[THE DATA — start]

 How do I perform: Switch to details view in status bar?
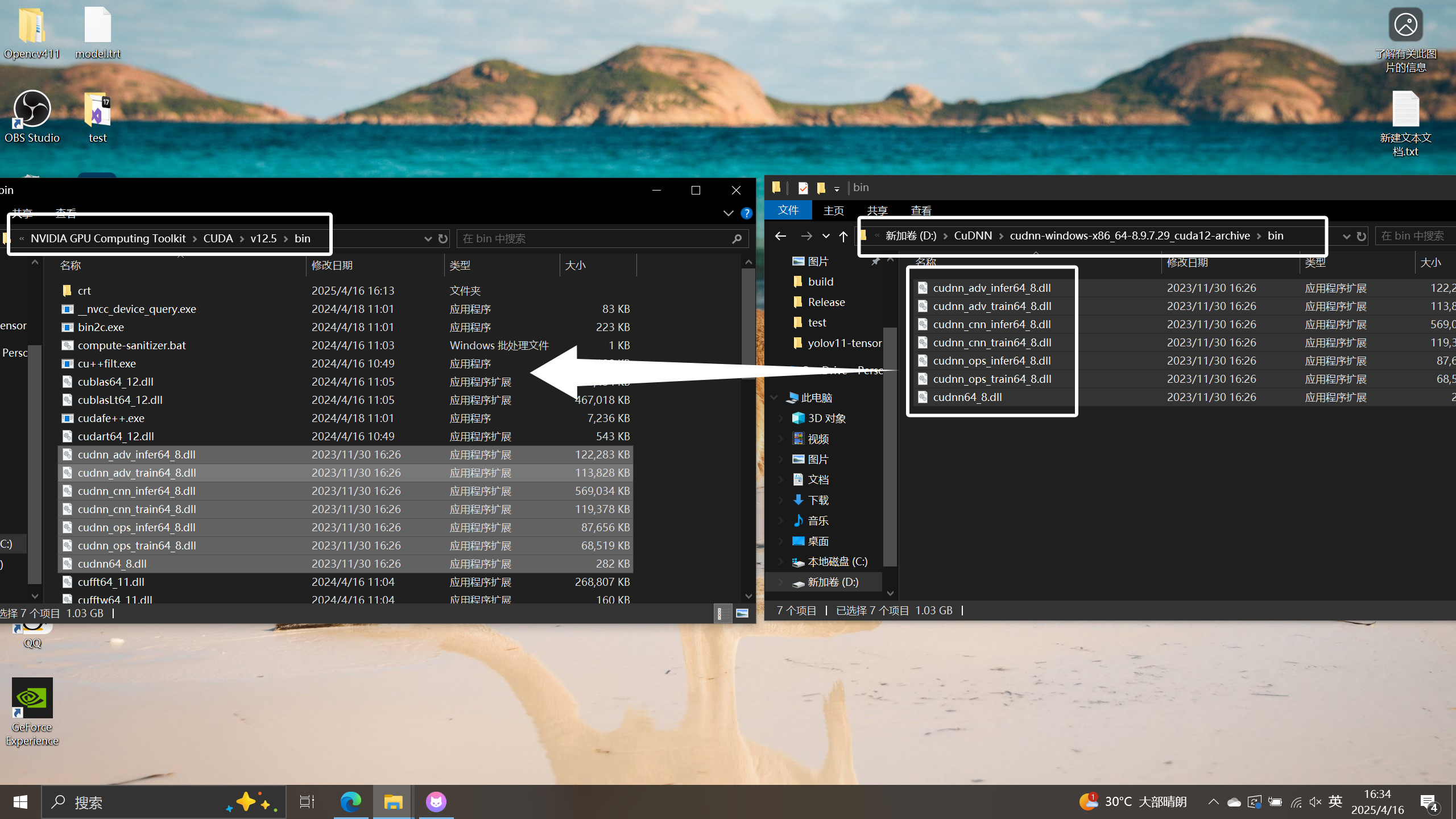point(720,613)
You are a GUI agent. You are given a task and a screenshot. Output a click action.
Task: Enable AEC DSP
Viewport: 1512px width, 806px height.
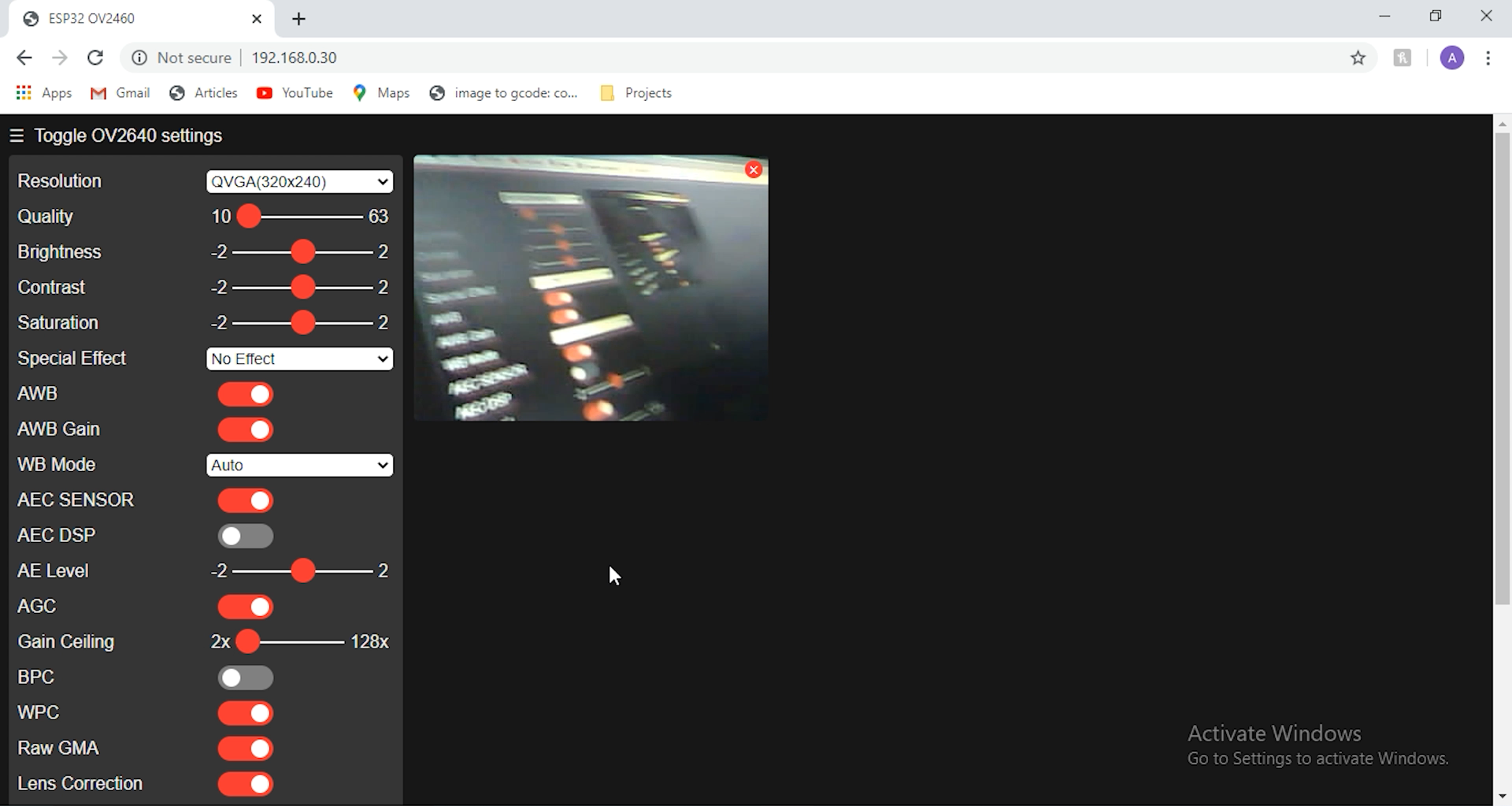click(245, 536)
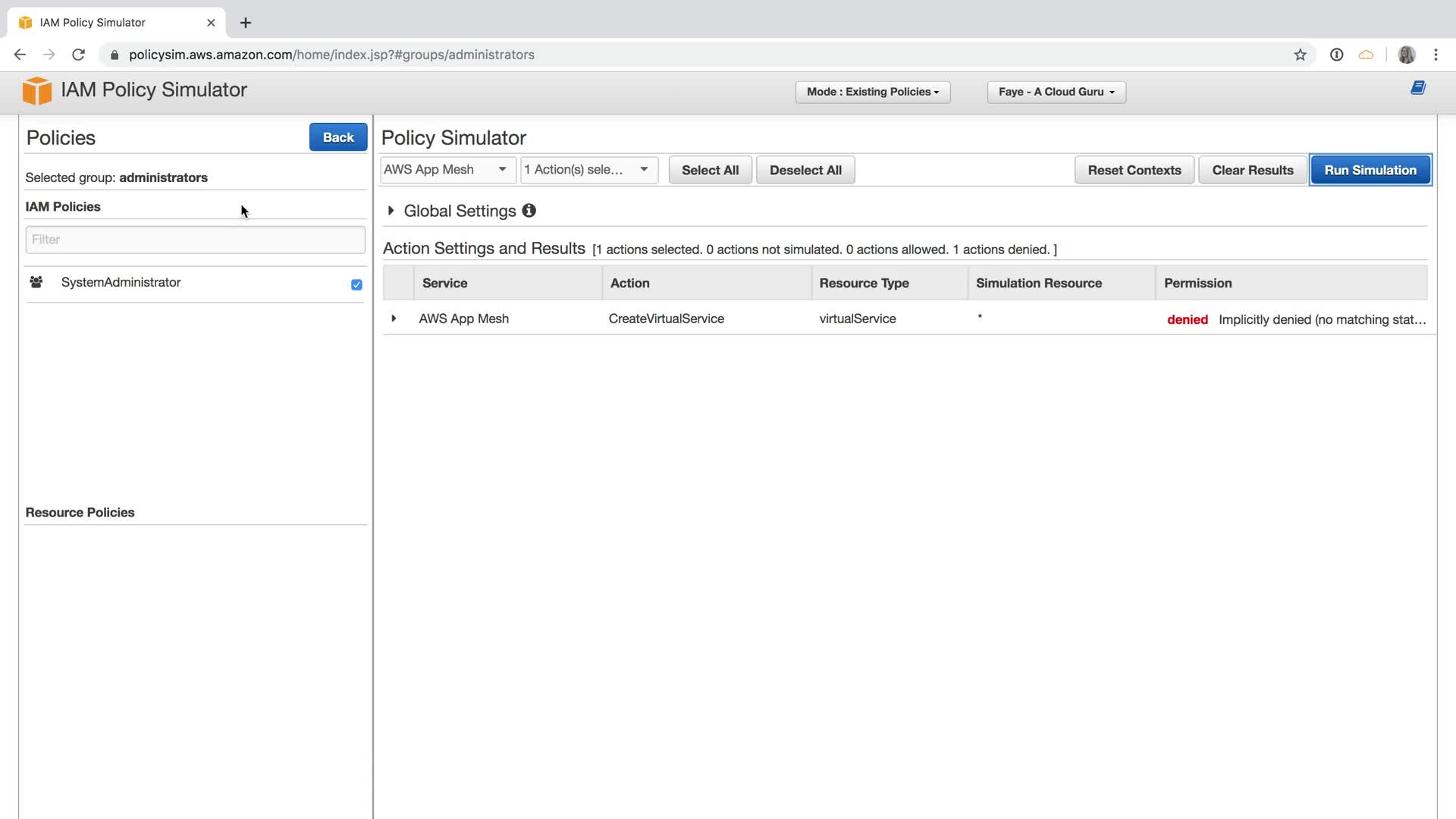Open browser three-dot menu
Image resolution: width=1456 pixels, height=819 pixels.
click(1436, 55)
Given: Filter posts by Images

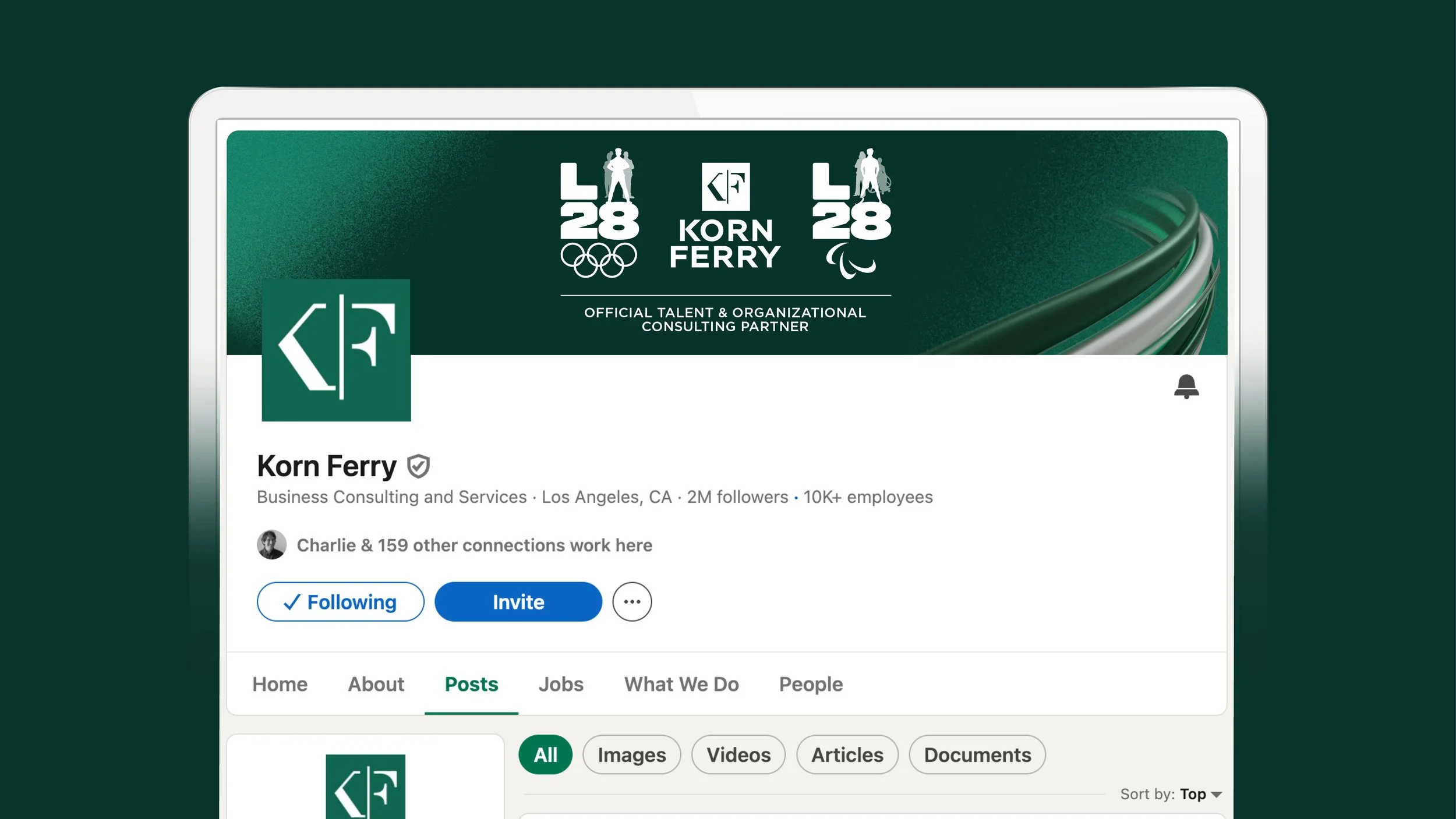Looking at the screenshot, I should 631,755.
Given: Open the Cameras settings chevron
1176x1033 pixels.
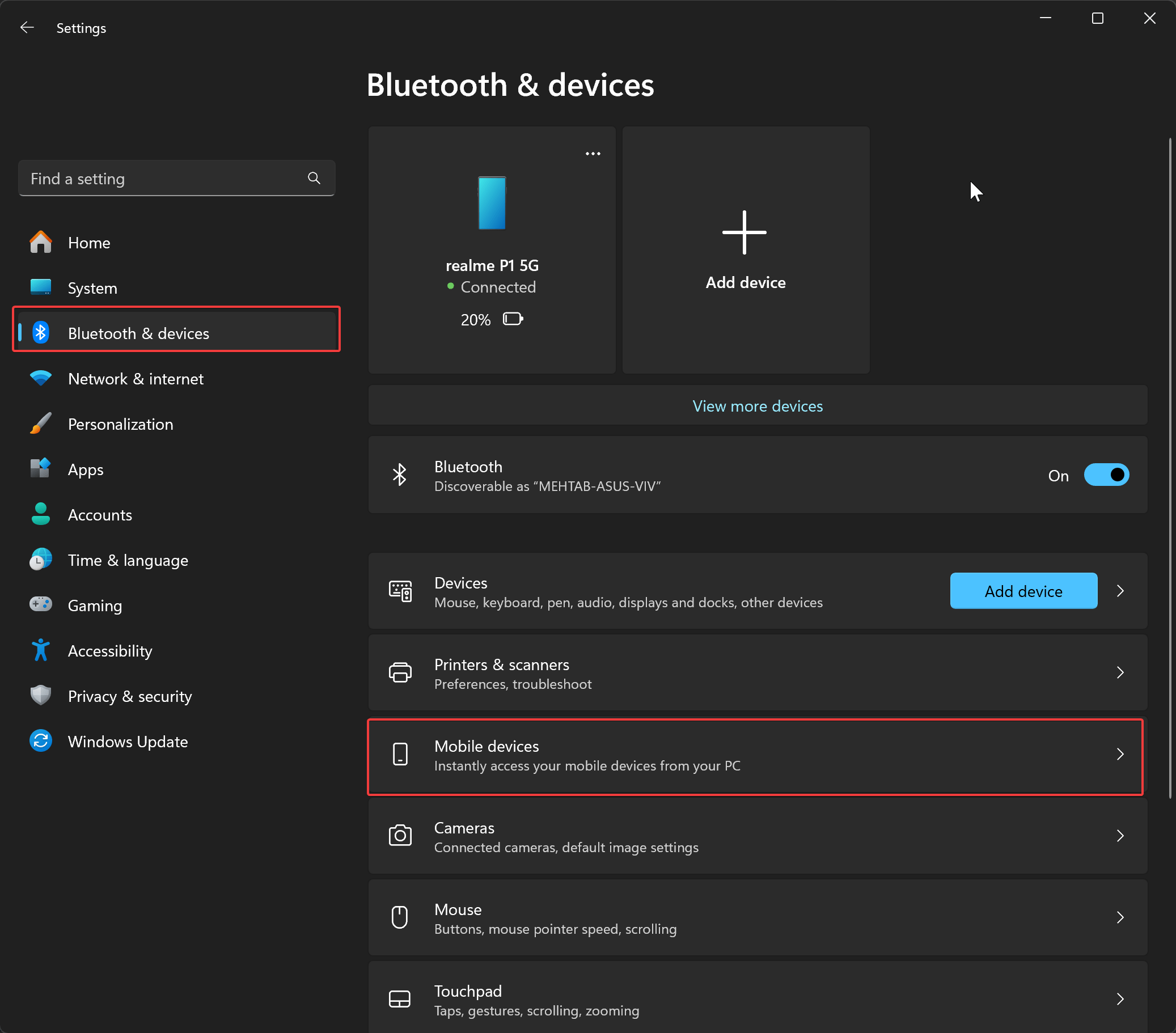Looking at the screenshot, I should 1120,836.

[THE DATA — finish]

— PROBLEM —
Write the full listing out again with every line unchanged, but include no pictures.

— THE COMPLETED TASK —
 How do I perform: Switch to details view in status bar?
point(720,613)
You are a GUI agent. You are given a task and a screenshot. Output a click action.
Task: Enable AEC DSP
Viewport: 1512px width, 806px height.
click(245, 536)
Open browser three-dot menu
Image resolution: width=1456 pixels, height=819 pixels.
click(1436, 55)
Given: Filter posts by Images

Looking at the screenshot, I should 631,755.
Given: Open the Cameras settings chevron
1176x1033 pixels.
Looking at the screenshot, I should 1120,836.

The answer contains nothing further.